Material provided
>>>>

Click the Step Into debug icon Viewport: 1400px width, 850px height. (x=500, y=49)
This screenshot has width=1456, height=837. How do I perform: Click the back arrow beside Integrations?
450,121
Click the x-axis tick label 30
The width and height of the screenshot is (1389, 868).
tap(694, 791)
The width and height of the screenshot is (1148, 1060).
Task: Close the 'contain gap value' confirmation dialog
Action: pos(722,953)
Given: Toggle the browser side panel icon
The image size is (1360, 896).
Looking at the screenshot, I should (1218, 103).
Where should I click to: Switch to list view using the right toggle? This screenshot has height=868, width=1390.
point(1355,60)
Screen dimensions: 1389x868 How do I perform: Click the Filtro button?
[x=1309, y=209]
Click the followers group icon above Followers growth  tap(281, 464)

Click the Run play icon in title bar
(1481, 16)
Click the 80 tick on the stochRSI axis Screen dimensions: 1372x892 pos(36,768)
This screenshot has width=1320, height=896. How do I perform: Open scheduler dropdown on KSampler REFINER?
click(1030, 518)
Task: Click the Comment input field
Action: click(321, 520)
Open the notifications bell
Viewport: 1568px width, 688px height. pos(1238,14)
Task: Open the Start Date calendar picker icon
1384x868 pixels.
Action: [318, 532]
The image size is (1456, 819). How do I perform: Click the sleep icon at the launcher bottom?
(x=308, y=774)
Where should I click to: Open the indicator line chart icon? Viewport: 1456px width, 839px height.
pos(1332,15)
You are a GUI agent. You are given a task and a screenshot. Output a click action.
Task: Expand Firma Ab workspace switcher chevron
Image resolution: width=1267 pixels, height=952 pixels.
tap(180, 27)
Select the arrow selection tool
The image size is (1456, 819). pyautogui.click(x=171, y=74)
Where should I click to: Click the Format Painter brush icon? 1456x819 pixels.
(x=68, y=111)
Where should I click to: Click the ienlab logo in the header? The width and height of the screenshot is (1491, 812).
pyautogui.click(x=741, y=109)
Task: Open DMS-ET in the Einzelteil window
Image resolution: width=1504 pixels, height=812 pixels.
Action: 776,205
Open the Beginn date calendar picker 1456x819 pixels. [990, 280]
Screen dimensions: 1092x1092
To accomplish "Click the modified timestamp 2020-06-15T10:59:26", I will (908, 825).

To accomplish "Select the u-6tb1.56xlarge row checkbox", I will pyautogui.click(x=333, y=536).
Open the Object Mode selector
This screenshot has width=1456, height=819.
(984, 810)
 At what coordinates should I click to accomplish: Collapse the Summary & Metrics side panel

<<<<

Exercise
Every entry, from the first line to the last, should be retyped exactly.

Task solution
Click the Step Into debug icon Viewport: 1400px width, 850px height. (x=500, y=49)
This screenshot has width=1456, height=837. How do I perform: Click the back arrow beside Integrations?
450,121
Click the x-axis tick label 30
The width and height of the screenshot is (1389, 868).
tap(694, 791)
The width and height of the screenshot is (1148, 1060).
Task: Close the 'contain gap value' confirmation dialog
Action: pos(722,953)
Given: Toggle the browser side panel icon
The image size is (1360, 896).
Looking at the screenshot, I should (1218, 103).
Where should I click to: Switch to list view using the right toggle? This screenshot has height=868, width=1390.
point(1355,60)
Screen dimensions: 1389x868 How do I perform: Click the Filtro button?
[x=1309, y=209]
Click the followers group icon above Followers growth  tap(281, 464)

Click the Run play icon in title bar
(1481, 16)
Click the 80 tick on the stochRSI axis Screen dimensions: 1372x892 pos(36,768)
This screenshot has width=1320, height=896. How do I perform: Open scheduler dropdown on KSampler REFINER?
click(1030, 518)
Task: Click the Comment input field
Action: click(321, 520)
Open the notifications bell
Viewport: 1568px width, 688px height. pos(1238,14)
Task: Open the Start Date calendar picker icon
1384x868 pixels.
Action: [318, 532]
The image size is (1456, 819). How do I perform: Click the sleep icon at the launcher bottom?
(x=308, y=774)
Where should I click to: Open the indicator line chart icon? Viewport: 1456px width, 839px height.
pos(1332,15)
You are a GUI agent. You are given a task and a screenshot. Output a click action.
Task: Expand Firma Ab workspace switcher chevron
Image resolution: width=1267 pixels, height=952 pixels.
tap(180, 27)
Select the arrow selection tool
The image size is (1456, 819). pyautogui.click(x=171, y=74)
Where should I click to: Click the Format Painter brush icon? 1456x819 pixels.
(x=68, y=111)
Where should I click to: Click the ienlab logo in the header? The width and height of the screenshot is (1491, 812).
pyautogui.click(x=741, y=109)
Task: Open DMS-ET in the Einzelteil window
Image resolution: width=1504 pixels, height=812 pixels.
Action: 776,205
Open the Beginn date calendar picker 1456x819 pixels. [990, 280]
Screen dimensions: 1092x1092
To accomplish "Click the modified timestamp 2020-06-15T10:59:26", I will (908, 825).

To accomplish "Select the u-6tb1.56xlarge row checkbox", I will pyautogui.click(x=333, y=536).
Open the Object Mode selector
This screenshot has width=1456, height=819.
(984, 810)
 At what coordinates should I click to accomplish: Collapse the Summary & Metrics side panel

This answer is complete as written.